Не встречая больше сопротивления — стрелять было нечем, — гитлеровцы, прежде чем войти в здание, пустили в ход огнеметы. Удушливый дым распространился по всему подземелью. Это был конец. И для тяжелораненых, и для тех, кто оставил в пистолете последнюю пулю для себя… Лишь очень немногие оказались в плену…
Разумеется, ничего этого Павлов не знал. Он имел приказ, и мог ли он его не выполнить! Что до той женщины, то положиться на ее слова рискованно. Могла напутать, старая… Хотя и врать-то ей вроде ни к чему…
И сержант принял решение: пусть их теперь осталось семеро — все равно: приказ есть приказ! Надо двигаться вперед.

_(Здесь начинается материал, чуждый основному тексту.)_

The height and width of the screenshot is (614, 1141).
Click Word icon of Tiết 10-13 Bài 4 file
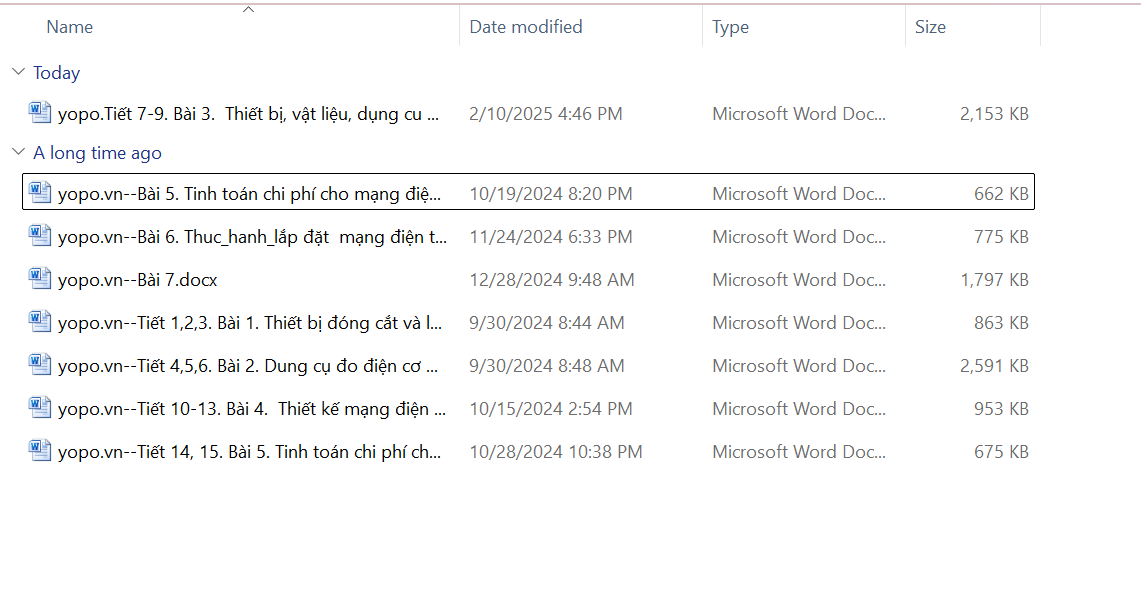[40, 408]
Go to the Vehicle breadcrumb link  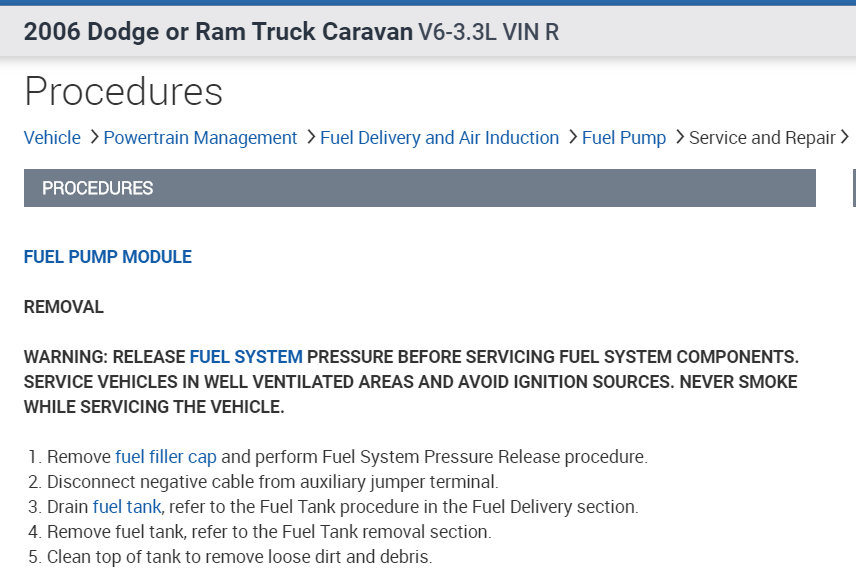[x=52, y=138]
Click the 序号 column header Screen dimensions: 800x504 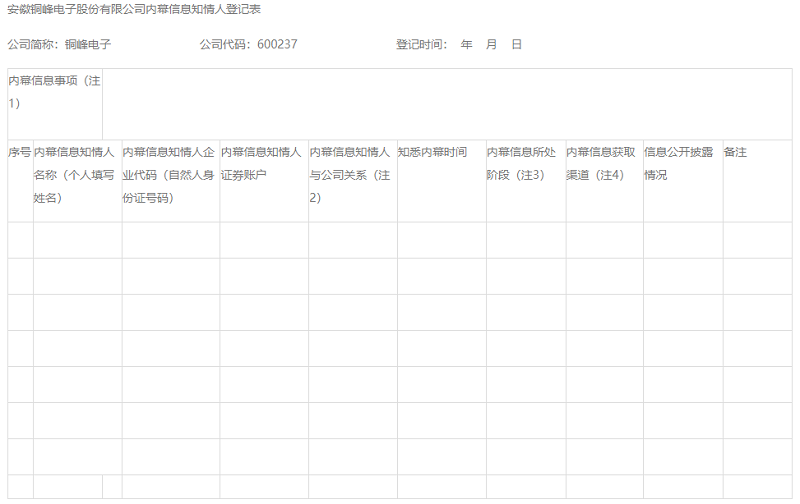tap(20, 152)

Рассвет застал их на перекрестке, откуда хорошо был виден универмаг. Замаскировались. Павлов облюбовал наблюдательный пункт в груде железа — очень кстати она оказалась навороченной на углу. Пожалуй, права та, старая. Наших тут уже нет. Иначе гитлеровцы не расхаживали бы по двору так открыто, не таясь…
— Устроили бульвар, подлюги, — проговорил громким шепотом Черноголов.
— Сейчас забегают, — отозвался кто-то. И все семеро открыли огонь.
Фашисты бросились бежать, но тут же попадали. Непонятно — то ли их настигли пули, то ли они просто залегли.
И сразу же из окон подвала раздались автоматные очереди. Откуда-то с чердака застрочил пулемет.
Павлов подал сигнал отходить. Кроме него, отползти успели только четверо…
Обратный путь был тоже нелегок. В непрерывных стычках прошел весь день и почти вся ночь.
И откуда только у человека силы берутся!
На третьи сутки стал донимать голод. Ведь за это время всего-то и съели по нескольку сухарей да немного пареной пшеницы, которую обнаружили в каком-то подвале. Не густо!